Unless I'm interpreting tone wrong, like I do apparently every time I try to interact with other human beings...
bobble is grumpy that they're leaving very confusing bracketed numbers in the quote that aren't even part of the quote
 
@bobble There was at least one good website about ASL vocabulary, but I don't have the link.
 
Feel free to edit it in if you find it
part of me wants to passive-aggressively edit their answer to remove the citation marks, then add a note "removed completely useless out-of-context citation marks" so there is a visible note that an edit was made but that would not be good
bobble should stop ranting
 
 
3 hours later…
7:20 AM
@Randal'Thor I agree that "what does this illustration mean?" isn't a question, but "what does this illustration in this edition mean?" is. So you're right. I guess I was anticipating future editions that wouldn't necessarily have this cover. A description of a book that was only published in a single edition (or that exists only in a single manuscript) that describes the illustrations, etc. would be part of its textual history, but this question doesn't touch upon that.
 
@verbose Yep, agreed.
 
So I think you still haven't had a chance to look at the proposed questions that need the additional tag, but it seems @Tsundoku is okay with all the proposed changes
I guess @bobble and @PrinceNorthLæraðr haven't yet weighed in either
or @Mithical
 
@verbose I'm in the middle of typing a message about some of the questions :-)
 
oh k
 
I was thinking about questions about sourcing old poems, like this or this recent one which you tagged .
There's an argument for tagging those with oral-tradition and textual-history, but it relies on knowing that the answer is going to be "this was originally a folk rhyme and had various versions". I'd say that's part of an answer rather than a question, so questions like that should be tagged just poetry and quote-source. The OP may well believe that it was originally written down by someone and has a single definitive version, rather than being a sort of folk-history thing.
 
7:35 AM
But even if the person believes it's a single definitive version that stems from an originally printed or written source, that's still a question ....
And if it circulates orally in many different forms, that's an question ...

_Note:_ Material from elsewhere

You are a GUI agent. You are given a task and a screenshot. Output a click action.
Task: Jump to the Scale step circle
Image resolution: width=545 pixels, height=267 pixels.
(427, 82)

And that's true regardless of whether the asker's belief is correct or mistaken ....
 
@verbose Don't have the spoons to focus on tags now, sorry. Too many other things going on
 
It's about how the question is framed, and I think both those questions are framed as questions. "What is the original source?" is always a question, regardless of whether the original source turns out to be oral or written
@Mithical Ah. Hope things ease up for you soon! Hope you had a good Passover
 
:)
 
There was this one time when my friend Kanef was telling me about the mural of a seder he had commissioned for his dining room and I listened with increasing puzzlement and finally I said, "Kanef, I knew you were Jewish but I didn't think you were observant, so it's interesting that you chose to have a seder painted on your dining room wall" and he looked at me with a raised eyebrow and said, "S-A-T-Y-R"
Stupid American accent. I don't pronounce those two words alike at all
 
Bwahahaha. I've made puns in the past involving those two words
 
7:48 AM
@verbose Hmm, but does that mean all questions should be ? So many of them are about quotes which have mutated over time.
 
@Randal'Thor No, I don't think "Where is this quote from?" is by definition about the history of a text. But I do think questions about the original source of an entire work (poem, nursery rhyme) is about . I guess I don't think a quote counts as a text? It's part of a text.
 
@verbose I generally think questions should be tagged according to what the OP thinks it's about, without adding tags that come from knowing some part of the answer. That means any OP who's sufficiently knowledgeable about our tagging system can ask a correctly tagged question without needing it to be edited. (Same principle led me to say no to adding author tags to solved ID questions.)
So if the OP doesn't know it's an oral tradition and assumes it was a written thing, IMO we can explain the textual history in an answer but not add the tag to the question.
 
Oh I agree. The answer to a question might go into textual history, but not necessarily? If someone says, "what is the source of the saying 'to gild the lily'" and Gareth responds with "In Shakespeare's King John, the phrase is "to gild refined gold, to paint the lily' and the variant 'gild the lily' was first recorded 150 years later in this newspaper" then that's a answer. It doesn't mean the question is .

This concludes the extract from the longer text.